#### EXERCISE TASKS:
a. From the Tom Carbery passage, echo the text starting at "Tom and his" and ending at "in his honour.".
b. List every person the Tom Carbery passage names by name, other than Tom himself.

Another of Tom’s campaigns still recalled by the older generation of Athy folk was his demand to have clergy attend the removal of the remains of the inmates from the County Home to the nearby St. Mary’s cemetery. Traditionally they were buried with the benefit of previously blessed clay scattered on their coffined remains by a fellow inmate. Tom railed against this practice which was an extension of the common enough practice in Irish towns of that time whereby those too poor to pay for the attendance of clergy were brought straight from the death bed to the graveyard, accompanied only by the local sacristan. But for the County Home inmates not even the attendance of the local Church sacristan was deemed necessary, as their lifeless bodies were lowered into the same ground which many years before had received the famine dead of Athy’s workhouse. Tom Carbery raised the issue at a meeting of Athy Urban District Council and had the satisfaction of eventually overseeing a welcome change in the practice which had its roots in a time when dignity and respect took a back seat to snobbery and slavish attitudes.

Tom and his wife Delia were to suffer, as did so many Athy families during the terrible TB epidemic of the 1940’s. Their only son Joseph who had attended the local Christian Brothers School, worked as a timekeeper for D. & J. Carbery’s firm during the building of the Pairc Bhride housing scheme. He was just 20 years of age when he contacted TB and spent some time in Peamount Hospital before returning home to die in or about 1950. Joseph’s death was a terrible blow to his parents and the only surviving member of the Carbery family, his sister Delia, says that neither her mother or father ever got over the loss of their only son. Tom who died in 1974, predeceased his wife Delia by just two years. As befits a man who was a strong and persistent voice for the underprivileged, Tom is today remembered in the local housing estate Carbery Park which was named in his honour.

His daughter Delia who emigrated to America in 1959 returned recently to Athy for a short visit with her Roscrea born husband John Kenny. In meeting with and talking to Delia I regretted not having done so when Tom’s brother’s Danny was still alive and living in New York. Danny who was almost 74 years out of Athy never forgot his home town and took a great interest in its daily happenings as reported in the Kildare Nationalist. He was a frequent visitor to Athy and whenever he could helped his own townspeople when they were in or passing through New York. I know for instance that my schoolboy friend Leopold Kelly after his ordination and not long before his young life ended stayed with Danny in New York and with his encouragement played football in Gaelic Park. Maybe another day I can tell the story of Danny Carbery and the other ex-pats whose early days were spent in Athy but whose adult lives were lived out amongst the teeming streets of New York.

#### ENTRIES SUPPLIED:
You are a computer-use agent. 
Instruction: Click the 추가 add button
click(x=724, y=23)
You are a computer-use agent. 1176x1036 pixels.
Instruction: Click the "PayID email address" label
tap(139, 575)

#### TASK-BY-TASK SOLUTIONS:
a.
Tom and his wife Delia were to suffer, as did so many Athy families during the terrible TB epidemic of the 1940’s. Their only son Joseph who had attended the local Christian Brothers School, worked as a timekeeper for D. & J. Carbery’s firm during the building of the Pairc Bhride housing scheme. He was just 20 years of age when he contacted TB and spent some time in Peamount Hospital before returning home to die in or about 1950. Joseph’s death was a terrible blow to his parents and the only surviving member of the Carbery family, his sister Delia, says that neither her mother or father ever got over the loss of their only son. Tom who died in 1974, predeceased his wife Delia by just two years. As befits a man who was a strong and persistent voice for the underprivileged, Tom is today remembered in the local housing estate Carbery Park which was named in his honour.

b.
- Delia, Tom's wife
- Joseph, Tom's son
- Delia, Tom's daughter
- John Kenny, the daughter's husband
- Danny Carbery, Tom's brother
- Leopold Kelly